Multi-modal fusion is increasingly being used for autonomous driving tasks,
as images from different modalities provide unique information for feature
extraction. However, the existing two-stream networks are only fused at a
specific network layer, which requires a lot of manual attempts to set up. As
the CNN goes deeper, the two modal features become more and more advanced and
abstract, and the fusion occurs at the feature level with a large gap, which
can easily hurt the performance. In this study, we propose a novel fusion
architecture called skip-cross networks (SkipcrossNets), which combines
adaptively LiDAR point clouds and camera images without being bound to a
certain fusion epoch.
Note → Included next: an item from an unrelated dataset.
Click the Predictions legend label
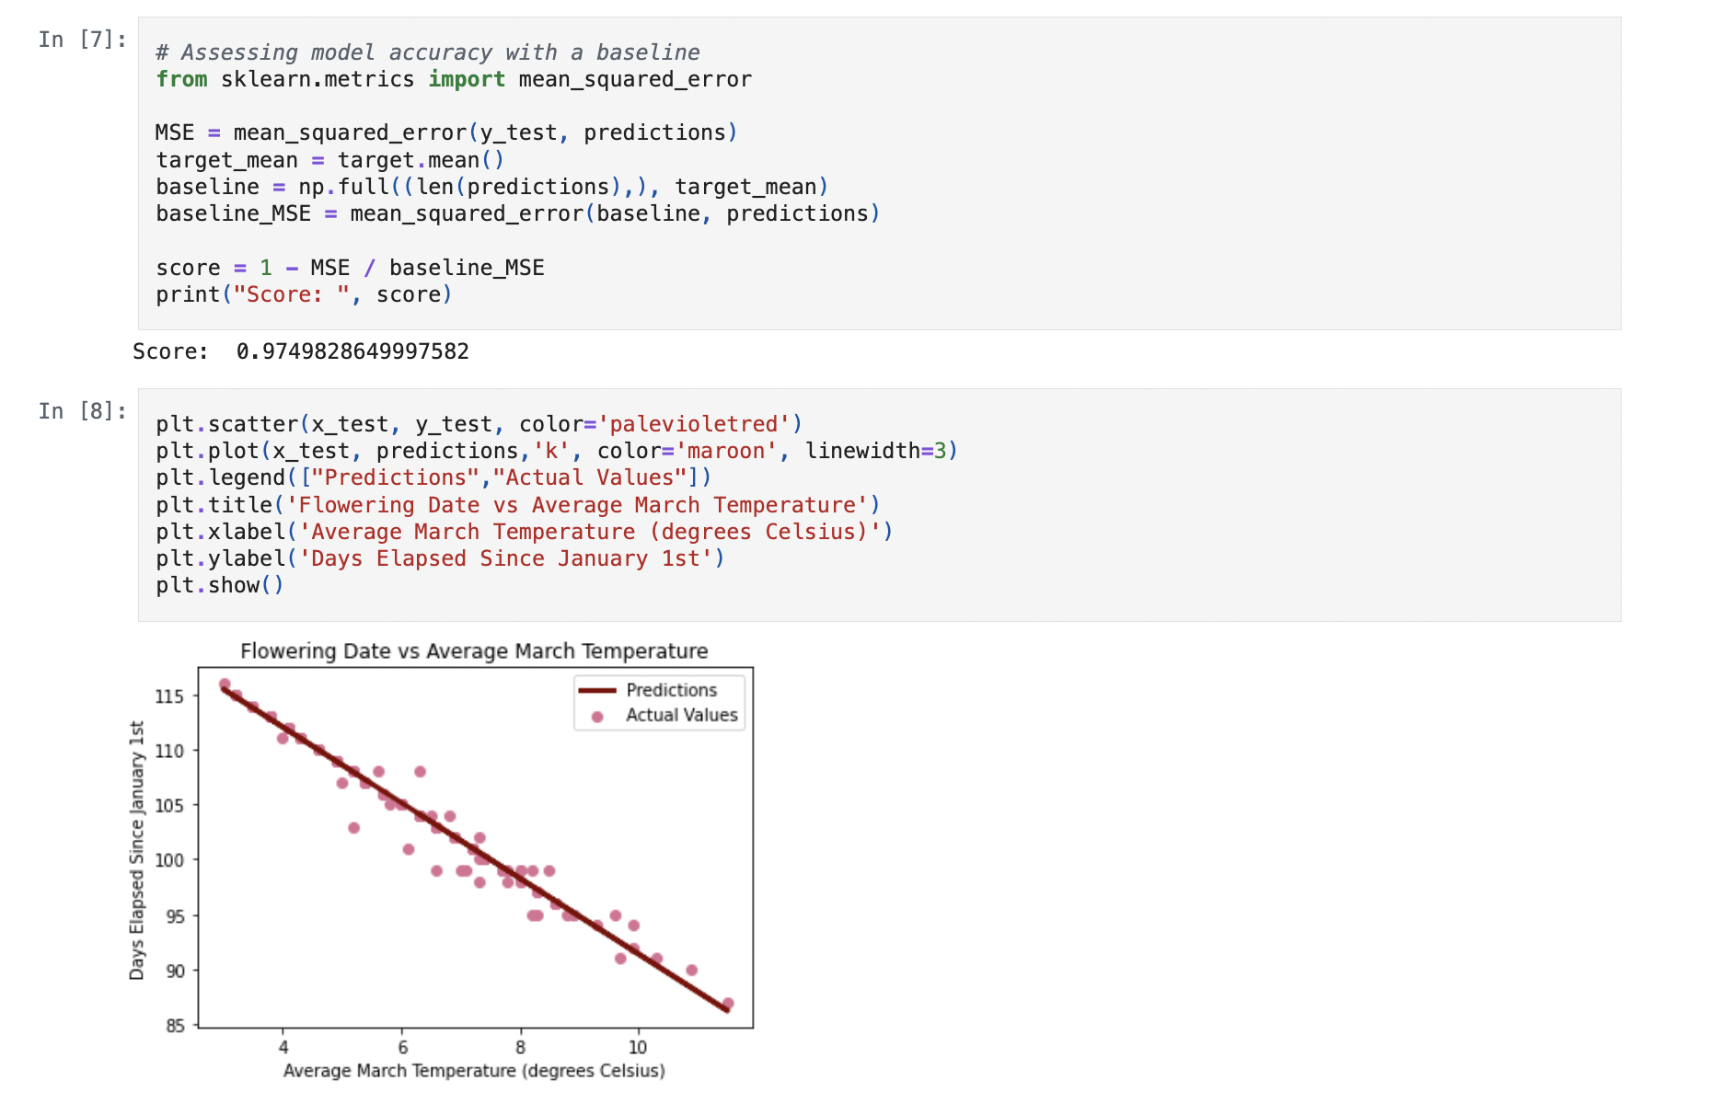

Specifically, skip-cross connects each layer to each
layer in a feed-forward manner, and for each layer, the feature maps of all
previous layers are used as input and its own feature maps are used as input to
all subsequent layers for the other modality, enhancing feature propagation and
multi-modal features fusion. This strategy facilitates selection of the most
similar feature layers from two data pipelines, providing a complementary
effect for sparse point cloud features during fusion processes. The network is
also divided into several blocks to reduce the complexity of feature fusion and
the number of model parameters. The advantages of skip-cross fusion were
demonstrated through application to the KITTI and A2D2 datasets, achieving a
MaxF score of 96.85% on KITTI and an F1 score of 84.84% on A2D2. The model
parameters required only 2.33 MB of memory at a speed of 68.24 FPS, which could
be viable for mobile terminals and embedded devices